Off-site backups are an obvious area where the cloud can be a practical alternative to traditional off-site solutions. For regulatory and disaster recovery purposes most businesses need to maintain an offsite backup. These backups are often still in tape format. Maintaining an offsite storage service is an expense and there isn’t immediate access to the media. Plus, there is a high rate of failure when performing restores from tape. Moving your offsite backups to the cloud can address these issues. The cloud is immediately available plus the digital backup is more reliable. Of course since connection latency is more of an issue with the cloud than it is with on-premise infrastructure one important consideration for cloud-based backups is the time to backup and to restore. The backup time isn’t so much of an issue because that can be staged. Cloud restores can be speed up by utilizing network and data compression or low latency connections like ExpressRoute.
DR and HA
One of the places where the cloud makes the most sense is in the area of disaster recovery. The cloud can be a practical and cost effective alternative to a physical disaster recovery site. Establishing and maintaining a physical DR site can be a very expensive undertaking leaving it out of reach for many smaller and medium sized organizations. The cloud can be an affordable alternative for many of these organizations. Various types of technologies like Hyper-V Replica, VMware Replication and various third party products can replicate your on-premise virtual machines to cloud-based IaaS VMs. This enables you to have near-real time VM replicas in the cloud that can be enabled very rapidly in the event of a disaster. This type of solution leverages cloud storage and provides a disaster recovery solution that your normal day-to-day operations do not depend on. The cloud is utilized for off-site storage and possibly a temporary operations center if your on-premise data center fails.

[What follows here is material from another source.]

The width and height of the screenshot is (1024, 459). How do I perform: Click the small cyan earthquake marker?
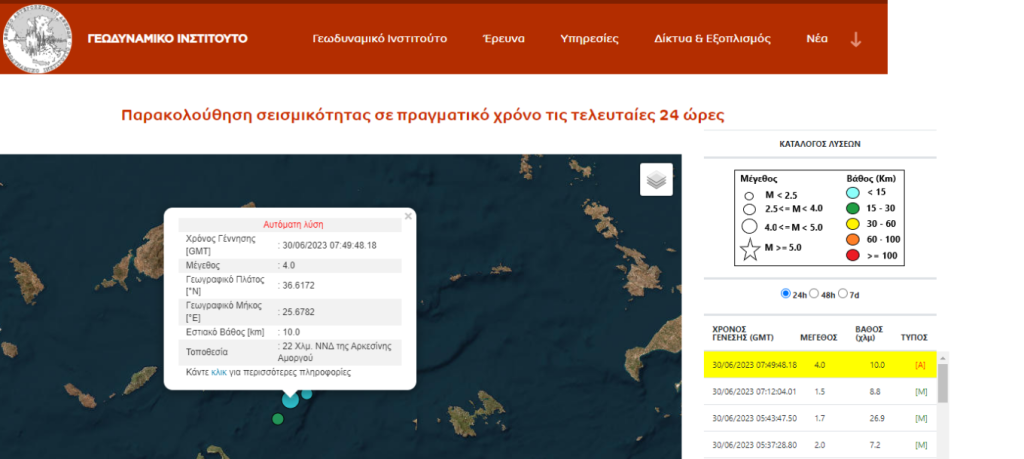(307, 393)
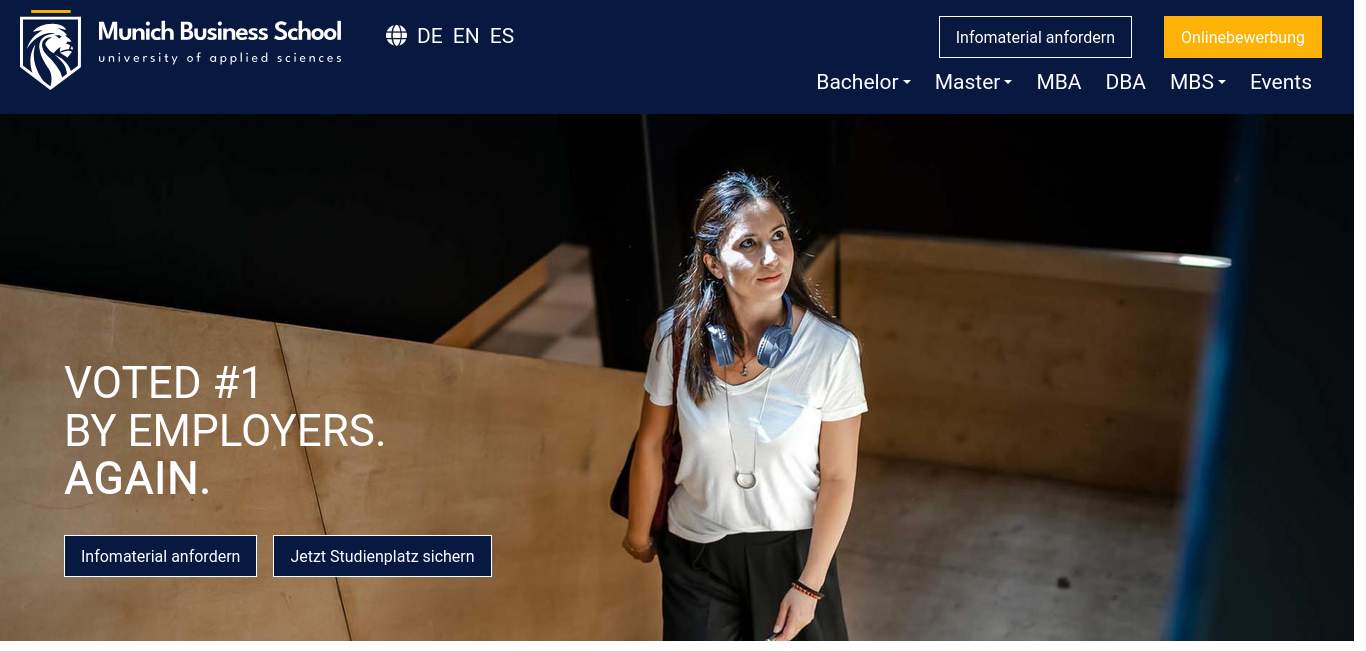Switch site language to DE
Viewport: 1366px width, 651px height.
pos(430,36)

Another closely related area is application availability. Technologies like SQL Server’s AlwaysOn Availability Groups can protect your on-premise of even cloud databases by using cloud-based VMs as asynchronous secondary replicas. For instance, you could setup a SQL Server AlwaysOn Availability Group that had synchronous on-premise secondary replicas that provided automatic failover and high availability and at the same time have asynchronous secondary replicas in Azure. If there was a site failure or a problem with the synchronous replica then the asynchronous replicas in Azure can be manually failed over to over with little to no data loss.
Another area where the cloud makes sense is for startups or other smaller businesses that are in need of an infrastructure update. For businesses where there’s no existing infrastructure or businesses that have aging infrastructure that needs to be replaced buying all new on-premise infrastructure can be a significant expense. Taking advantage of cloud technologies can enable business to get up and running without needing to capitalize a lot of their equipment costs.
Cloud technology still isn’t for everyone – perhaps especially not for DBAs and database professions -- but there are still areas where it makes sense to leverage cloud technologies.